説明

光ピックアップ装置

【課題】 複数の信号記録層が設けられている光ディスクに記録されている信号の読み出し動作を行う光ピックアップ装置において生じる迷光による問題を解決する。
【解決手段】 信号記録層にレーザー光を集光させる対物レンズ9と、レーザー光が入射されるとともに0次光であるメインビーム、+1次光及び−1次光であるサブビームを生成させる回折格子2と、信号記録層から反射されるサブビームが照射されるとともにトラッキングエラー信号を生成し、且つ4分割センサーにて構成された第1及び第2のサブビーム用受光部と信号記録層から反射されるメインビームが照射されるとともに再生信号及びフォーカスエラー信号を生成し、且つ4分割センサーにて構成されたメインビーム用受光部より成る光検出器11を備え、サブビーム用受光部の前記メインビーム受光部の中心を中心とする円形の外側を削除する。

_提示資料_.
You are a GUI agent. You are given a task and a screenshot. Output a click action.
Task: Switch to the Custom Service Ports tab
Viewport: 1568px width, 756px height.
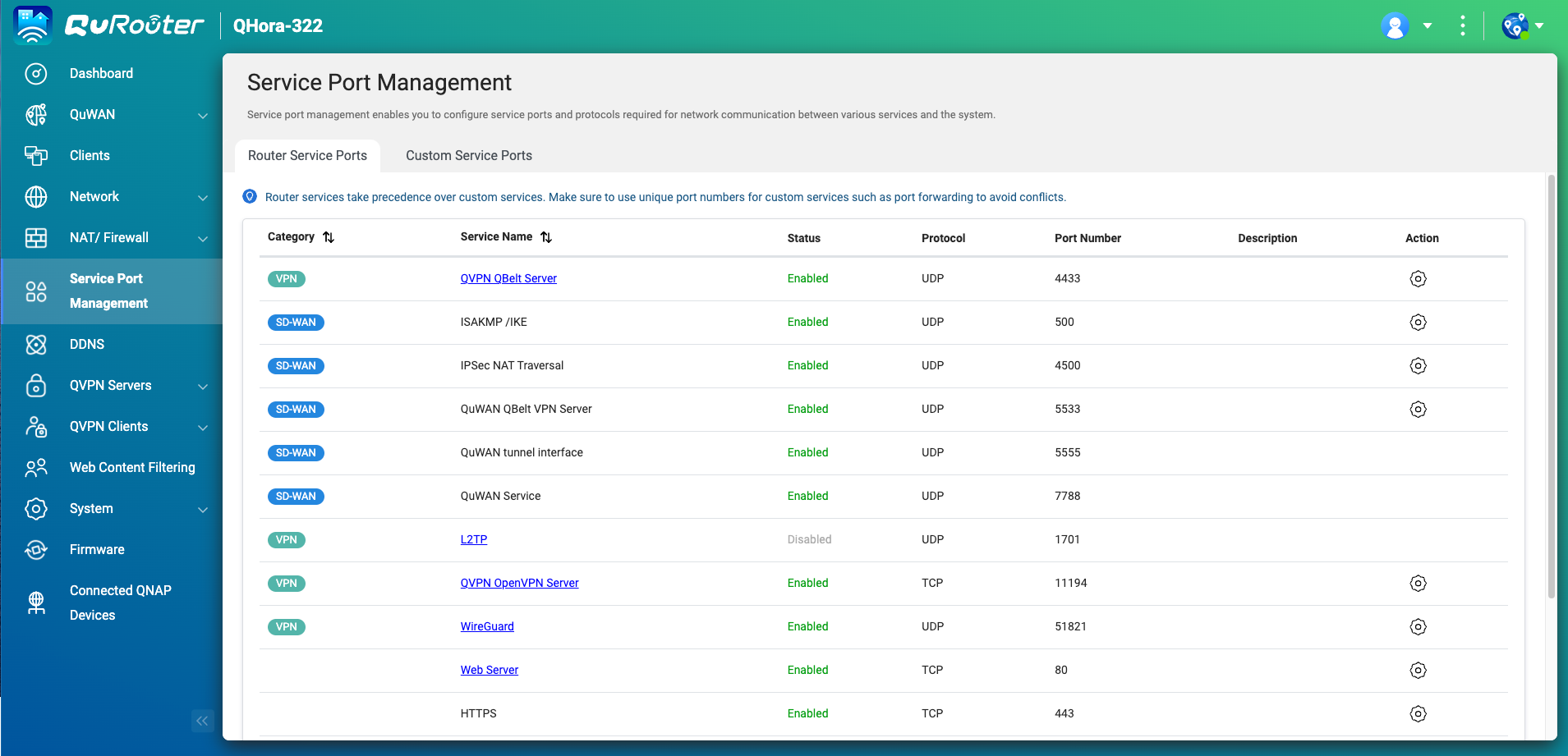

_指示 1_.
光ピックアップ装置に関する文書抜粋では、回折格子は入射されたレーザー光からどのようなビームを生成させるとされていますか。
_指示 2_.
光ピックアップ装置に関する文書抜粋の末尾の文に続く文章を書いてください。

_解答 1_.
0次光であるメインビームと、+1次光及び−1次光であるサブビームです。

_解答 2_.
【発明の詳細な説明】
【技術分野】
【0001】
本発明は、光ディスクに記録されている信号の読み出し動作や光ディスクに信号の記録動作をレーザー光によって行う光ピックアップ装置に関する。
【背景技術】
【0002】
光ピックアップ装置から照射されるレーザー光を光ディスクの信号記録層に照射することによって信号の読み出し動作や信号の記録動作を行うことが出来る光ディスク装置が普及している。
【0003】
信号記録層に記録されている信号の光ピックアップ装置による読み出し動作は、レーザーダイオードから放射されるレーザー光を信号記録層に照射させ、該信号記録層から反射されるレーザー光の変化を光検出器によって検出することによって行われている。
【0004】
レーザー光によって信号記録層に記録されている信号を読み出すためには、レーザー光を信号記録層に集光させるフォーカシング制御動作及び信号記録層に渦巻き状に設けられている信号トラックにレーザー光を追従させるトラッキング制御動作を正確に行う必要がある。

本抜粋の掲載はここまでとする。